Politics of Patient Protection and Affordable Care Act

Public opinion on ACA has been polarized for the past decade, and the Trump administration has made several attempts to repeal it. However, quite a few Republican governors have not supported the changes. Thompson et al. (2018) note that all the governors who voted against the proposed legislation represented Medicaid-expansion states. Notably, most of them were from the states that voted for Hillary Clinton in 2016. Even though these cases prove that reelection ambitions can take precedence over partisanship, in some states, governors directly opposed ACA despite the public opinion. Richardson (2019) notes that in some Republican states, such as Idaho, Nebraska, and Utah, voters had to resort to ballot measures to overcome the governors’ choices not to expand Medicaid. Barber (2016) claims that winning the support of more conservative primary voters could be the driving force behind these governors’ unpopular decisions. Overall, while some governors rely on the majority’s opinion in their choices, others value the principles of partisanship over their voters’ interests.

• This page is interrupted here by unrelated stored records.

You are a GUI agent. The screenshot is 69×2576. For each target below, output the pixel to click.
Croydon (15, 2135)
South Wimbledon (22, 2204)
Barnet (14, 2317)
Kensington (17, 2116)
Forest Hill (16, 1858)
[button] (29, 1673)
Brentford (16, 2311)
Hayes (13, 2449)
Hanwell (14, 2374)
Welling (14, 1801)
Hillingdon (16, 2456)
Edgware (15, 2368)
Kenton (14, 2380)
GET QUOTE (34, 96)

Public opinion can have a significant impact on Congress initiatives. Richards (2017) cites a case with EpiPen prices as an example. When Mylan, the company that produces EpiPen, increased the prices by 500% over the 8-year period, activists launched the public campaign to draw the attention of Congress. The reaction of the legislators forced Mylan to reconsider their policies. Moreover, the following investigation resulted in a 465$ million fine for the company. Notably, throughout the years, Mylan was hiring lobbyists that pushed the legislature to ensure a more effective EpiPen distribution. However, the activists’ effort forced Congress to recognize the issue and protect the constituents’ interests.

Re: Examples

The first example focuses on the differences in attitudes toward ACA among Republicans and Democrats. As repealing Obamacare was one of Trump’s promises prior to the 2016 election, it is likely indeed that he will continue the attempts to replace it. His voters have consistently shown the preference for AHCA (American Health Care Act) over ACA, and the majority of the constituents believe that Trump will eventually succeed in his efforts (Kirzinger et al., 2017). However, it is important to notice that only 14% of the voters believe that the suggested legislation fulfills most or all of the promises made by the president (Kirzinger et al., 2017). It indicates Trump’s low credibility among the population, including a large proportion of Republican voters, and can prove to be a decisive factor in the coming elections.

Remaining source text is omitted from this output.